Later this year, the “medical loss ratios” of health insurers also will be posted, giving you a closer look at whether your insurer is meeting the health care law’s requirement that at least 80 percent of your premium be spent directly on medical care. If that’s not the case, the insurance company will now owe you a rebate for the difference.
“The whole point of the Affordable Care Act is to create this very open, transparent marketplace so that consumer choice can guide toward better outcomes,” says Brian Chiglinsky, spokesman for the federal Centers for Medicare & Medicaid Services. “We’re trying to prompt consumers to say, ‘Should I be buying this policy?'”
Law may help more states take on insurers
Kansas Insurance Commissioner Sandy Praeger, who chairs the Health Insurance and Managed Care Committee of the National Association of Insurance Commissioners, says health care reform’s rate review program will help states stand up to insurance companies.
“Some states have had what’s called ‘prior approval authority’ to review and modify health insurance rate increases for years, some have prior authority over the individual market but not the small group market, and some have no rate review at all,” she says.
Insurance commissioners don’t view rate gouging as a widespread problem, Praeger says. “A company that is charging excessive rates isn’t going to last very long because if the rate’s not justified, somebody else will compete.”
Still, she says insurance commissioners who have not been given much power over rates would like help putting heat on their state legislators. “I think a little pressure from the feds to help those states get that authority would be welcome because that ultimately protects the consumer, and it’s the insurance commissioners who have to deal with angry consumers when the rates go up,” Praeger says.
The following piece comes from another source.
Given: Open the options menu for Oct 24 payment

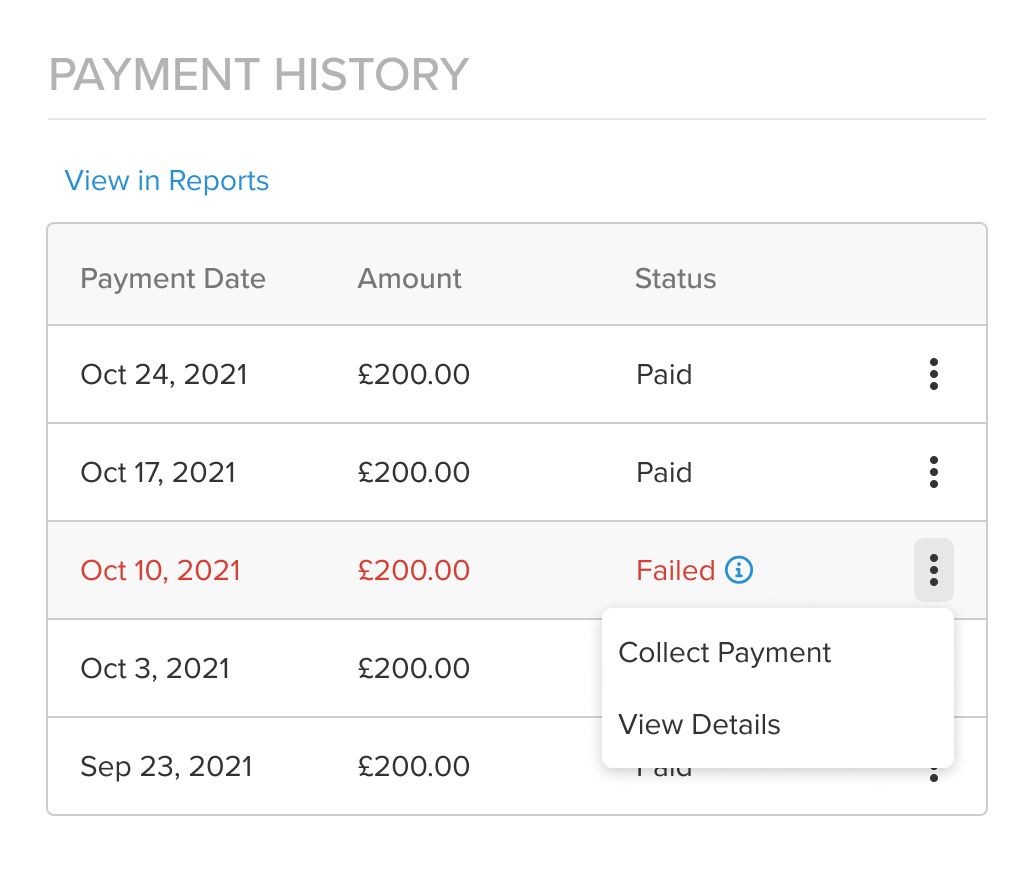Looking at the screenshot, I should (933, 374).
Anticipating just such a need, the architects of the health care overhaul created a $250 million grant program to help states bolster their rate review processes. At least 42 states and the District of Columbia have received more than $157 million in funding.
“The grant program has helped the number of states with prior approval authority jump from 30 to 37 at last count,” says Chiglinsky.
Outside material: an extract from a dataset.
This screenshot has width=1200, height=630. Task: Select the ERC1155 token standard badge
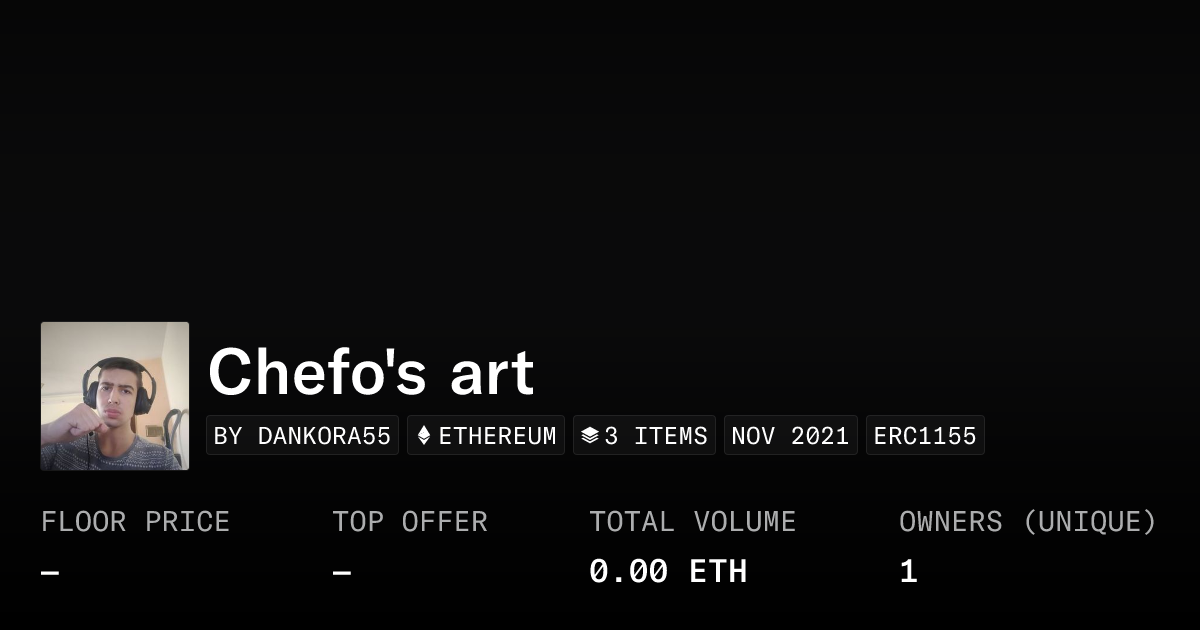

Rate review will help you shop around
The real impact of the rate review initiative won’t hit most consumers until 2014, when state health insurance “exchanges” are scheduled to open, says Deborah Chollet, senior fellow and health economist at the policy research firm Mathematica.
“The real issue has been, and will continue to be until 2014, that people are locked into these policies; they can’t leave,” Chollet says. “If I’m confronted with a huge increase, I can’t jump to a lower-cost policy because if I go to another policy, I will be underwritten. If I have anything wrong with my health status, I’ll be denied, and then I’ll have no coverage at all.”
Chiglinsky agrees things will get better when the exchanges come online in 2014. “If you change your mind based on this (rate review) information, you can easily log on to an exchange, put in some information about yourself and buy a new policy.”
He says the review process under health care reform already is causing companies to think twice before asking for double-digit increases in health insurance premiums.
“A lot of them are taking much closer scrutiny of their rate increases, and a lot are proposing fewer rate increases above that 10 percent threshold,” he says. “Some insurers are playing by the rules in giving consumers a fair shake, and some aren’t. This exposes the ones that aren’t.”